More money! Blair laughed with satisfaction; the prospect soothed the sting of Elizabeth's "meanness"--which was what he called it, when he did not remember to name it, darkly, "faithlessness." He was so comforted that he had, for the first time in his life, an impulse to confide in his mother; "Elizabeth got provoked at me"-- there was a boyish demand for sympathy in his tone; "and--"
But Mrs. Maitland interrupted him. "Come along," she said, chuckling. She got up, pulled her bonnet straight, and gave her son a jocose thrust in the ribs that made him jump. "I can't waste time over lovers' quarrels. Patch it up! patch it up! You can afford to, you know, before you get married. You'll get your innings later, my boy!" Still chuckling at her own joke, she slammed down the top of her desk and tramped into the outer office.
Blair turned scarlet with anger.
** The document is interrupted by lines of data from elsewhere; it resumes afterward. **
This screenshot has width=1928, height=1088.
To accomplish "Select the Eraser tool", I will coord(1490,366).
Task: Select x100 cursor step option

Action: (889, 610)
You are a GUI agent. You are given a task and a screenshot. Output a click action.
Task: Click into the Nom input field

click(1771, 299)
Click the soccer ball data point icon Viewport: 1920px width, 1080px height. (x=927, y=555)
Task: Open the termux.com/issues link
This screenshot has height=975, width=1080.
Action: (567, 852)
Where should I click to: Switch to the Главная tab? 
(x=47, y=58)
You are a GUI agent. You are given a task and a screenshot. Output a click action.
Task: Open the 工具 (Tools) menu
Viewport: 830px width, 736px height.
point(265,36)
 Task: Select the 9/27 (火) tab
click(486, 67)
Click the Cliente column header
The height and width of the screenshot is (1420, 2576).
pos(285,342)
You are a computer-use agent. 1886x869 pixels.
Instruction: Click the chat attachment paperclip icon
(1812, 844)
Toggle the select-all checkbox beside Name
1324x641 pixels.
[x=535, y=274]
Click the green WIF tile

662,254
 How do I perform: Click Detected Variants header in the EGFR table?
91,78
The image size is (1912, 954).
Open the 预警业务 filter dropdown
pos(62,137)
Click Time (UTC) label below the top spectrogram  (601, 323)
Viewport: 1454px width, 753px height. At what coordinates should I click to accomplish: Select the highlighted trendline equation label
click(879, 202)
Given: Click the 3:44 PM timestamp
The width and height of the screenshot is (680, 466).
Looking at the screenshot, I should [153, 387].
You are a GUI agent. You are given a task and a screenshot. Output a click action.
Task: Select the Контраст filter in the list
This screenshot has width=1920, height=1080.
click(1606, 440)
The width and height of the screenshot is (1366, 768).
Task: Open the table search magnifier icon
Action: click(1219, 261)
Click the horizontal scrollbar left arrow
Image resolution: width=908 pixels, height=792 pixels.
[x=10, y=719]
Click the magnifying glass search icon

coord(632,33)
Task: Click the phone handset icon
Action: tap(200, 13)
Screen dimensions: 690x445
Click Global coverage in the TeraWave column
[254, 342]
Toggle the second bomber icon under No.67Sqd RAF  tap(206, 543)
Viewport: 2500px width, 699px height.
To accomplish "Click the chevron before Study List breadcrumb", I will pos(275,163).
The personal familiarity extinguished his little friendly impulse to blurt out his trouble with Elizabeth, as completely as a gust of wind puts out a scarcely lighted candle. He got up, his teeth set, his hands clenched in his pockets, and followed his mother through the Yards--vast, hideous wastes, scorching in the September heats, full of endless rows of pig, piles of sc.r.a.p, acres, it seemed to Blair, of slag. The screeching clamor of the place reeked with the smell of rust and rubbish and sour earth, and the air was vibrant with the clatter of the "buggies" on the narrow-gauge tracks that ran in a tangled network from one furnace to another.
Blair, trudging along behind his mother, cringing at the ugliness of everything about him, did not dare to speak; he still felt that dig in the ribs, and was so angry he could not have controlled his voice.